__Reading passage__

******************************

- Interactive map of district boundaries from the 2023 state election
- State: New South Wales
- Dates current: 2007–present
- MP: Adam Crouch
- Party: Liberal Party
- Namesake: Terrigal
- Electors: 58,056 (2023)
- Area: 128.45 km^{2} (49.6 sq mi)
- Demographic: Provincial
Electorates around Terrigal:
| The Entrance | The Entrance | Pacific Ocean |
| Gosford | Terrigal | Pacific Ocean |
| Pittwater | Pacific Ocean | Pacific Ocean |

= Electoral district of Terrigal =

Terrigal is an electoral district of the Legislative Assembly in the Australian state of New South Wales. It is represented by Adam Crouch of the Liberal Party.

It includes the affluent southeastern suburbs of the Central Coast Council in the Central Coast region. Terrigal has never won by the Labor Party; however it became a marginal seat following the 2023 election.

==History==
Terrigal was created at the redistribution prior to the 2007 election and consisted of much of the district of Gosford, then held by Chris Hartcher for the Liberal Party, while Gosford absorbed most of the former district of Peats, then held by Marie Andrews for the Labor Party. Antony Green describes the redistribution as effectively being that Gosford was renamed Terrigal while Peats was renamed Gosford.

Since 2015, it has been the only seat on the Central Coast held by the Liberal Party. The Central Coast (particularly around Gosford and The Entrance) is typically a highly competitive region for both major parties on all three levels of politics.

==Geography==
On its current boundaries, Terrigal takes in the suburbs and towns of Avoca Beach, Bensville, Bouddi, Box Head, Copacabana, Davistown, Empire Bay, Erina, Erina Heights, Forresters Beach, Green Point, Holgate, Killcare, Killcare Heights, Kincumber, Kincumber South, MacMasters Beach, Matcham, North Avoca, Picketts Valley, Pretty Beach, Saratoga, Springfield, St Huberts Island, Terrigal, Wagstaffe, Wamberal, Yattalunga and parts of East Gosford and North Gosford.

******************************

(Lines from a pointing dataset)

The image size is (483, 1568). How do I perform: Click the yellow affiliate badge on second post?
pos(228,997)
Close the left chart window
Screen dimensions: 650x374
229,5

******************************

__Set tasks__
**A.** In the Terrigal district text:
(i) Who is the MP for the district?
(ii) Before which election was the district created?
(iii) Since what year has it been the only Central Coast seat held by the Liberal Party?
**B.** Can you reproduce the Terrigal district text from "- Demographic: Provincial" to "of the Liberal Party."?
These lines are separate material, apart from the Terrigal district text.

__Responses in order__
**A.**
(i) Adam Crouch
(ii) The 2007 election
(iii) 2015

**B.**
- Demographic: Provincial
Electorates around Terrigal:
| The Entrance | The Entrance | Pacific Ocean |
| Gosford | Terrigal | Pacific Ocean |
| Pittwater | Pacific Ocean | Pacific Ocean |

= Electoral district of Terrigal =

Terrigal is an electoral district of the Legislative Assembly in the Australian state of New South Wales. It is represented by Adam Crouch of the Liberal Party.